Harcèlement sexiste dans la pub : chez Braaxe, les salarié·es dénoncent un patron tout-puissant

Depuis qu’un compte Instagram mis en ligne le 22 sep­tembre dénonce les vio­lences sexistes dans le milieu de la publi­ci­té, l’agence pari­sienne Braaxe se retrouve dans la tour­mente. En cause : son diri­geant et créa­teur. Plusieurs vic­times parlent de har­cè­le­ment moral, sexuel et même d’agression sexuelle. Enquête.

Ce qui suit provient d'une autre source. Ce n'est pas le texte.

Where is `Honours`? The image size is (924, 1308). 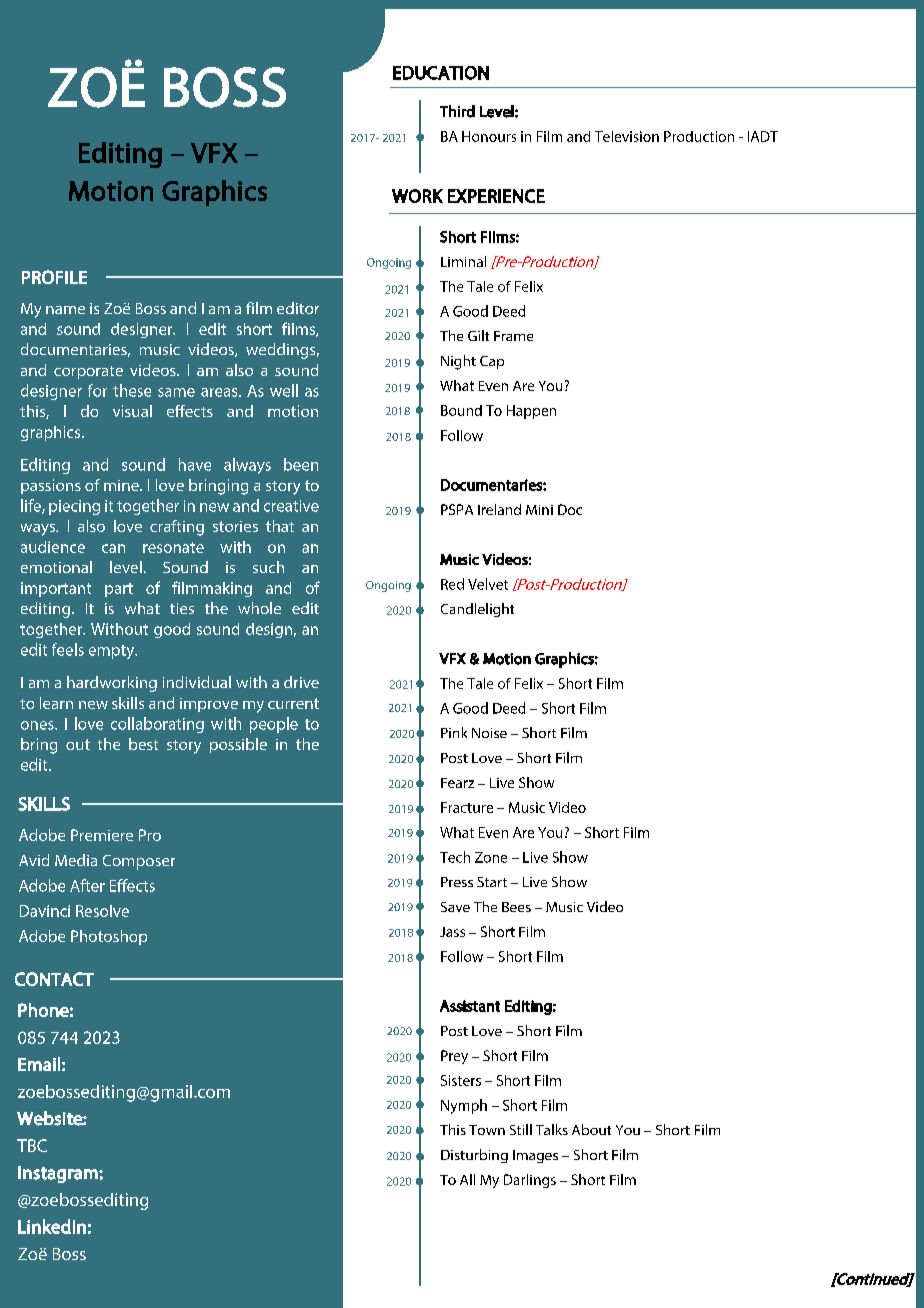 Honours is located at coordinates (489, 136).
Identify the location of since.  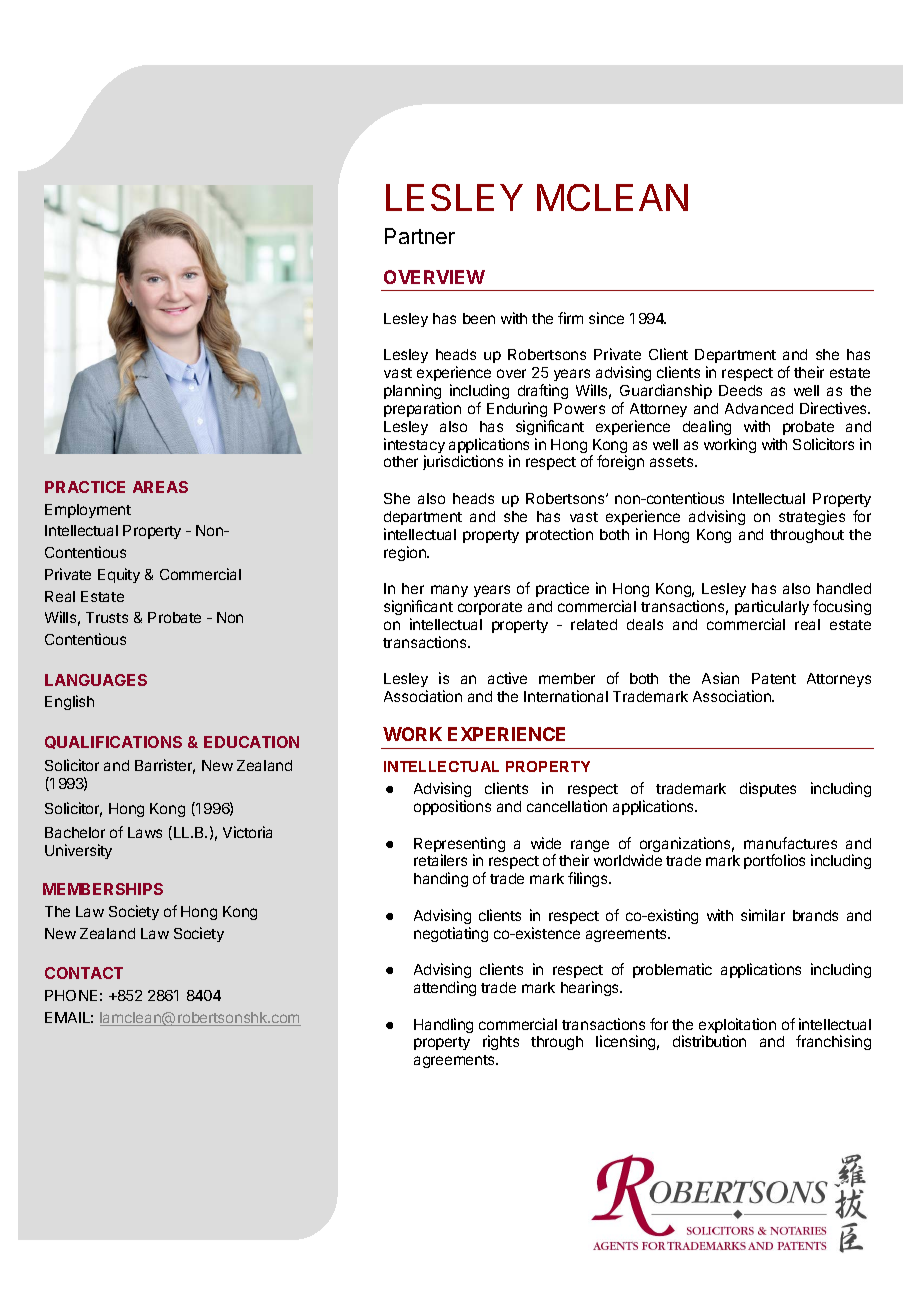
(606, 318).
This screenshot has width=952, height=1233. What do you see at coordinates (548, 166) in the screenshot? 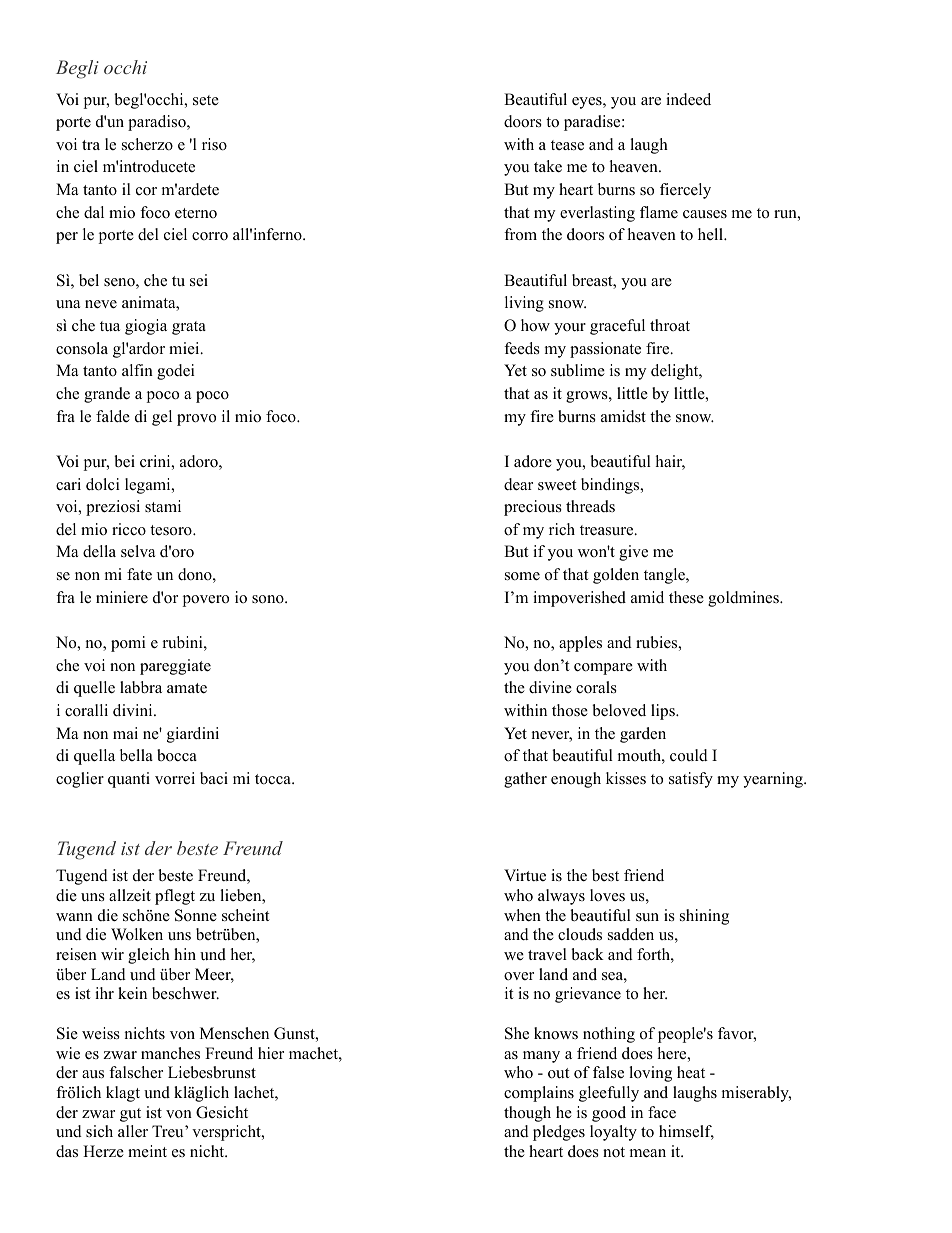
I see `take` at bounding box center [548, 166].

Dernière publi­ca­tion de Balance ton agen­cy à pro­pos de Braaxe
© Capture d'écran Intagram

« Entendu chez Braaxe : “Tu pues de la gueule ce matin, t’as sucé ou quoi ?” » Non, il ne s’agit pas d’une salve sexiste issue d’un sketch de Jean-​Marie Bigard, mais bien d’une ques­tion pro­non­cée par un employeur à des­ti­na­tion d’une sala­riée au sein d’une agence de publi­ci­té. Depuis le 22 sep­tembre, un compte Instagram ano­nyme secoue le milieu de la réclame : Balance ton agen­cy (BTA). À son ori­gine, un·e administrateur·trice masqué·e qui recueille des témoi­gnages ano­ny­mi­sés d’employées vic­times de har­cè­le­ment moral, sexuel ou d’agression sexuelle dans des agences. En plus des mas­to­dontes comme Publicis, le compte épingle une agence en par­ti­cu­lier, Braaxe, et son diri­geant. « Au départ, je comp­tais bras­ser large. Le milieu de la pub regorge de har­ce­leurs et je ne pen­sais pas à une agence en par­ti­cu­lier. J’ai reçu tel­le­ment de témoi­gnages sur Braaxe que j’ai été obli­gée de me concen­trer sur cette entre­prise quelque temps », confie au télé­phone, depuis un numé­ro mas­qué, l’internaute aux manettes de BTA. Créée en 2010, cette « Maison de la publi­ci­té », comme elle est décrite sur son site Internet compte vingt-​trois salarié·es (sans les sta­giaires) et 3 mil­lions d’euros de chiffre d’affaires. Parmi ses clients : Sea Shepherd, l’Occitane ou Subway. A sa tête, un entre­pre­neur proche de la qua­ran­taine admi­ré par ses pairs : Julien Casiro. 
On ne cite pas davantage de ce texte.